- PASSAGE:
The committee then called her boss, Edward Barsky, who appeared a month later and likewise refused to hand over the documents; so did the group’s entire board of directors, when they were called — including the novelist Howard Fast, who wrote about the experience in his memoir “Being Red.” All of them were held in contempt. None of them had been allowed to have their lawyers with them during their testimony.
The House met in April 1946 to vote on the contempt citation, and whether to send it to the Justice Department. While liberal and conservative members clashed over the committee’s mandate and the refugee group’s alleged foreign allegiance, the only issue at hand, said HUAC’s chairman, John Wood of Georgia, was whether private citizens could ignore the will of Congress.
“It is the purpose of our committee to determine, once and for all, whether an organization such as the Joint Anti-Fascist Refugee Committee has the authority to defy the Congress of the United States,” Wood declared.
Even many of HUAC’s skeptics found that logic hard to reject. “This committee is an established committee of this House,” said one of them, Clyde Doyle of California. “As long as it appears that the committee had acted within the law as we gave it to do, I shall feel compelled to back its lawful acts.”

- WORK TO COMPLETE:
(1) Render this sentence from the HUAC contempt passage in Spanish: "None of them had been allowed to have their lawyers with them during their testimony."
(2) Carry on the HUAC contempt passage from the point where it stops.

(Dataset entries)
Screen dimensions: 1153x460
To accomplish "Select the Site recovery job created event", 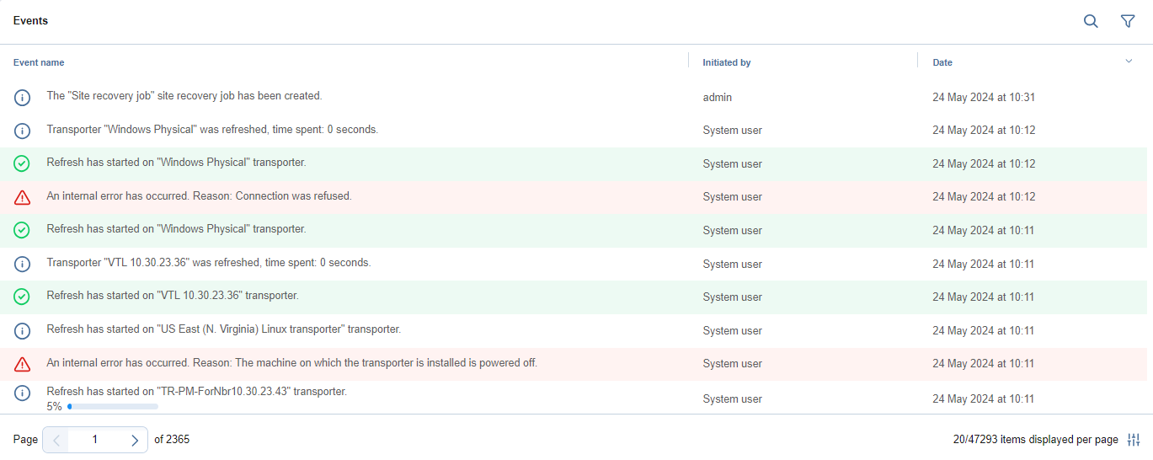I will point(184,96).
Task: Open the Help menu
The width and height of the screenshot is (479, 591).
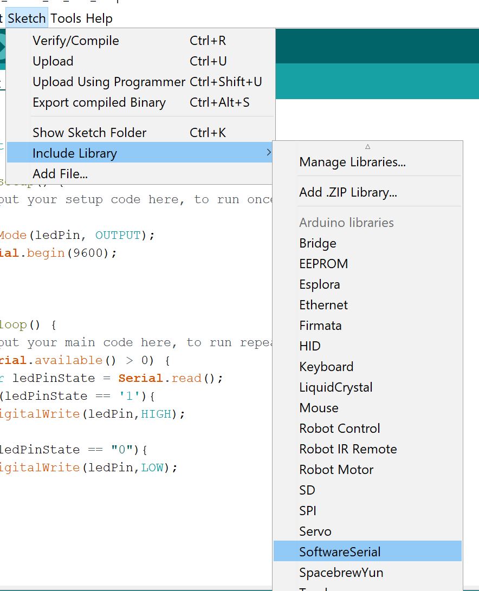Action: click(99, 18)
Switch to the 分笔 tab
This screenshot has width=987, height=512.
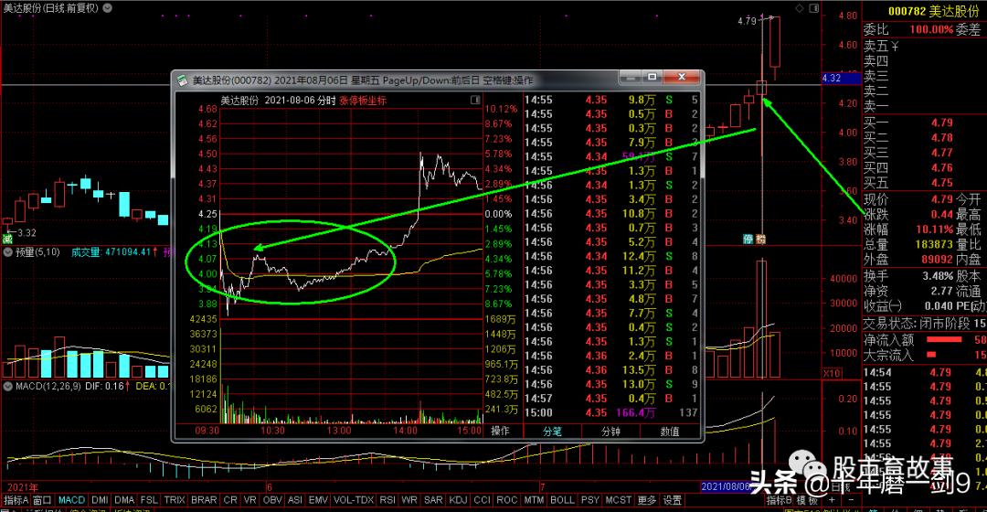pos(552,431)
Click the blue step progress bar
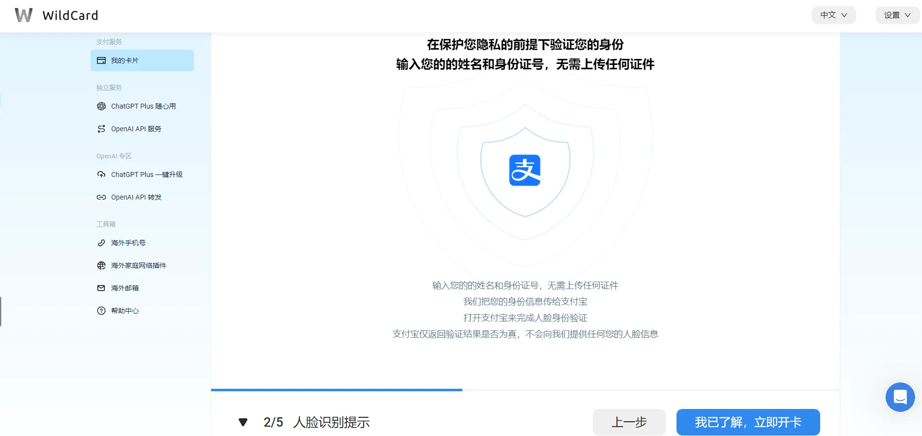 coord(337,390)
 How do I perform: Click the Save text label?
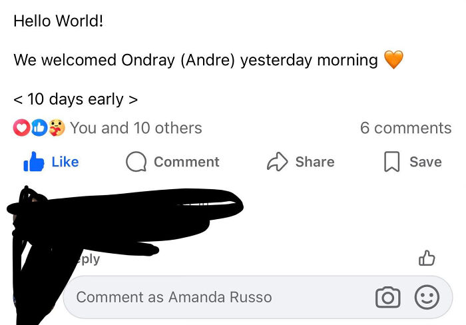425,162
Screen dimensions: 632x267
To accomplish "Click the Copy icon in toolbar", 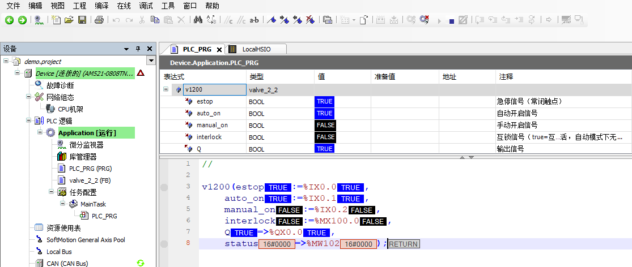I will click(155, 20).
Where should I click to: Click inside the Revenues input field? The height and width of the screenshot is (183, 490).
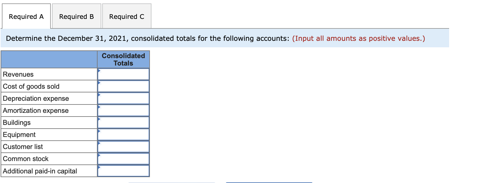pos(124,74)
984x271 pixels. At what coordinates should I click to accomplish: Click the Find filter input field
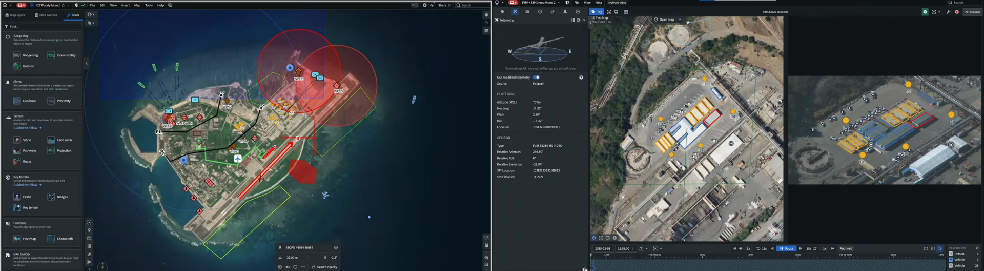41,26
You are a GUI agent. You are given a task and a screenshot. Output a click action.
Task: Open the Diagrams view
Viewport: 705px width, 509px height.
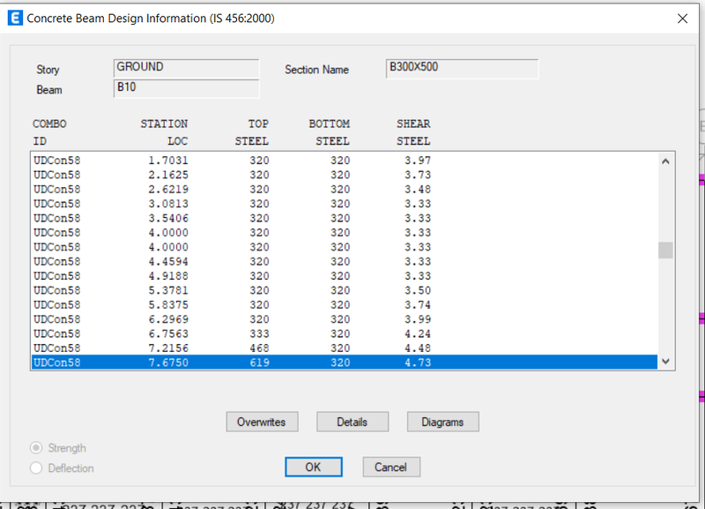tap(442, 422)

- EXPECTED OUTPUTS:
(1) A ninguno de ellos se le había permitido tener a sus abogados consigo durante su testimonio.

(2)
The vote followed quickly, and decisively. Of the 430 House members present, 292 voted for contempt; 82 declined to vote and just 56 voted against. Bryan, Barsky and the bulk of the refugee group’s board went to jail, some for a year. For most of them, their lives were over. Barsky, a surgeon, lost his medical license. Bryan retreated to rural Vermont, unable to find an employer willing to hire her.
The greater consequence, though, was for the country. Having proven its power, HUAC next went after Hollywood, sending dozens of recalcitrant screenwriters to jail. Senators Kenneth Wherry and Lister Hill used similar threats to hound gay men serving in the federal government. Joseph McCarthy used those tactics to animate his four-year reign of terror.
Over the next decade, thousands of witnesses across all parts of society — schools, universities, unions, churches, newspapers — had to weigh their consciences versus their livelihoods in deciding whether to submit to what came to be known as the Red Scare. (Among those indicted was one of my predecessors on the Obituaries desk of The New York Times, Alden Whitman.)